2.1.1 MyD88途徑 生理情況下，TLR4被激活后，MyD88可在橋接配體TIRAP的介導下與TLR4結合；也能借助雙方蛋白結構中的死亡域、激酶與IRAK4結合。IRAK4相關受體隨后使IRAK1磷酸化，磷酸化的IRAK1則能與E3泛素化連接酶TRAF6形成復合物[19]，在包含UBC13和UEV1A的E2復合物的輔助下，引起由K63介導的TRAF6多聚泛素化，并通過TAB2和TAB3泛素結合蛋白招募TAK1[20]。TAK1是一種IKK激酶，能磷酸化IKKβ活化鏈中關鍵性的絲氨酸，從而使IKKβ活化，隨后磷酸化，并經歷IκBα K48基團多聚泛素化的過程，最終導致IκBα降解，激活NF-κB[21]。Xin等[8]研究表明，LPS能上調豬肺泡巨噬細胞MyD88表達，而豬乳鐵蛋白活性肽段(LFP-20)則抑制MyD88表達。采用siRNA技術干擾巨噬細胞中MyD88的表達后，LFP-20則無法抑制IKK-β的磷酸化，也不能下調NF-κB的表達。因此推測LFP-20是通過下調活化的巨噬細胞中與MyD88相互作用的信號分子而影響MyD88表達，如抑制MyD88上游分子TLR4等。LFP-20能抑制豬肺泡巨噬細胞中LPS所誘導的TLR4表達，主要是通過削弱LFP-20對LPS的細胞外結合來實現的[8]，但LFP-20能否抑制LPS與TLR4的結合活性目前尚無研究證實。此外，LFP-20也能通過MyD88抑制MAPK信號通路間接實現對NF-κB的調節，并影響炎癥反應中的相關細胞因子的基因轉錄[22]。

2.1.2 TRAF6途徑 Toshihiro等[18]研究表明，牛乳鐵蛋白可下調LPS介導的NF-κB表達，其作用靶點不在MyD88，而在MyD88甚至IRAK1的下游；這些下游信號通過特異性結合TLR4受體的結構域來阻斷TLR4的信號轉導，并抑制IRAKI的降解；而當選擇性抑制IKKβ時，則不能抑制IRAKI的降解。
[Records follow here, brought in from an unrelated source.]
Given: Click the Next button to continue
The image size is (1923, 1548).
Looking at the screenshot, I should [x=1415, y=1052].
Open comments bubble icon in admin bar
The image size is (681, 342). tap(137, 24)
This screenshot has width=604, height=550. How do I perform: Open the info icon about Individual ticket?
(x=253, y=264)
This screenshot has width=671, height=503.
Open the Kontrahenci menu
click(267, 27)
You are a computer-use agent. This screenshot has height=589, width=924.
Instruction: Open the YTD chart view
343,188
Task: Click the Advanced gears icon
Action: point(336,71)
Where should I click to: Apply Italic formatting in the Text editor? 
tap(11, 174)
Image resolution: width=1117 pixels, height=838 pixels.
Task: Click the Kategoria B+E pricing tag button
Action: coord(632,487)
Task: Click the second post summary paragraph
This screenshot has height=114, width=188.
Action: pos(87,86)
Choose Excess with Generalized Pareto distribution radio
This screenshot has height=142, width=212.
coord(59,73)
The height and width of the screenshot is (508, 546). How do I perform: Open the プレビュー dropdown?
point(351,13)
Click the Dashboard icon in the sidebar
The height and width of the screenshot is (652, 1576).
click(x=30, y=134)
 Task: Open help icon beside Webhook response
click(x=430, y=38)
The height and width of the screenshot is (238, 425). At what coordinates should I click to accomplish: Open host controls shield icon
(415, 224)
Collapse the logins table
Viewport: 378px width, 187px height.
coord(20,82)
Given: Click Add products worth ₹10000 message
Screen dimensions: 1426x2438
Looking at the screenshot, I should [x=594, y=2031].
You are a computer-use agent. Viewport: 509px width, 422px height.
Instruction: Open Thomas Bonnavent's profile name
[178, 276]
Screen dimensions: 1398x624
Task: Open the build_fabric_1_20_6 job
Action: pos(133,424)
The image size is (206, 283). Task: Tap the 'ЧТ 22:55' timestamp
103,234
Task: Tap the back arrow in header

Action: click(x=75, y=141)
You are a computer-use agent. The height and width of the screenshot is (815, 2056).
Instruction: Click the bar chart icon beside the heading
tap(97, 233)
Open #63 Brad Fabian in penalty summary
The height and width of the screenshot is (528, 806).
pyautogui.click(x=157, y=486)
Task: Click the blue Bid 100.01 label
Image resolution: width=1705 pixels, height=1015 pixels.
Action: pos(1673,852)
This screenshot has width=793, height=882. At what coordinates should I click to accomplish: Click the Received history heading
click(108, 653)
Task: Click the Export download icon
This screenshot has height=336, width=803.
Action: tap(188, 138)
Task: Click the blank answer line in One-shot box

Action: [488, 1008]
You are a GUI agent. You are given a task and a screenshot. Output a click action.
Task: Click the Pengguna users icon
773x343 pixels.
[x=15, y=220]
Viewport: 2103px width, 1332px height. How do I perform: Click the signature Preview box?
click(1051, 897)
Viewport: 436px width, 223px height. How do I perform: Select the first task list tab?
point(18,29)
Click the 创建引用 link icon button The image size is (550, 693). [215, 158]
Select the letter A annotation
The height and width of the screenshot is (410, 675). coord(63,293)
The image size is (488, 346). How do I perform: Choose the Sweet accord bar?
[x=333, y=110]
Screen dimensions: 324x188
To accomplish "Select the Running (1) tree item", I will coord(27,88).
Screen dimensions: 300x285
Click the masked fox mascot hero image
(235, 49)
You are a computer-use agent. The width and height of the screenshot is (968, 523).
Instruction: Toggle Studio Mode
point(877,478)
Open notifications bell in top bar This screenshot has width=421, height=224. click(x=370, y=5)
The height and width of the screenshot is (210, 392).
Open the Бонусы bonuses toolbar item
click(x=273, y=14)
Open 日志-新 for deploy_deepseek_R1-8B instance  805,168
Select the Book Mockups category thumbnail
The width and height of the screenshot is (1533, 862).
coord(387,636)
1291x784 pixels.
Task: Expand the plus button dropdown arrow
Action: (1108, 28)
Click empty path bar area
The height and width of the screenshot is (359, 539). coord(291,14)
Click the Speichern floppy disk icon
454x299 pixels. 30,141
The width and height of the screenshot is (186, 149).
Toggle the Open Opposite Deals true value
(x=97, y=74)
因此，IRAK1的降解需要IRAK1激酶的作用和自動磷酸化作用，說明牛乳鐵蛋白的調控靶點位于IRAK1的下游。研究表明，牛乳鐵蛋白是通過干擾TNF受體相關因子(TRAF6)的多聚泛素化來影響NF-κB活化的，且具有時間依賴性；LPS能明顯引起小鼠間充質干細胞ST2細胞株TRAF6 Lys-63相關的泛素化，而預先用牛乳鐵蛋白處理過的LPS則沒有這種作用，TRAF6-TAK1復合物的形成也受到抑制，無法使IKK激活[23]。分析原因，可能是牛乳鐵蛋白直接與ST2細胞株中的內源性TRAF6結合，從而阻斷NF-κB的活化。但Oh等[24]研究表明，乳鐵蛋白可通過上調TRAF6而促進NF-κB的表達；其機制可能是乳鐵蛋白通過與TRAF6的環指或鋅指區域結合，進而招募IKK復合物，最終使NF-κB(p65)磷酸化活性增強。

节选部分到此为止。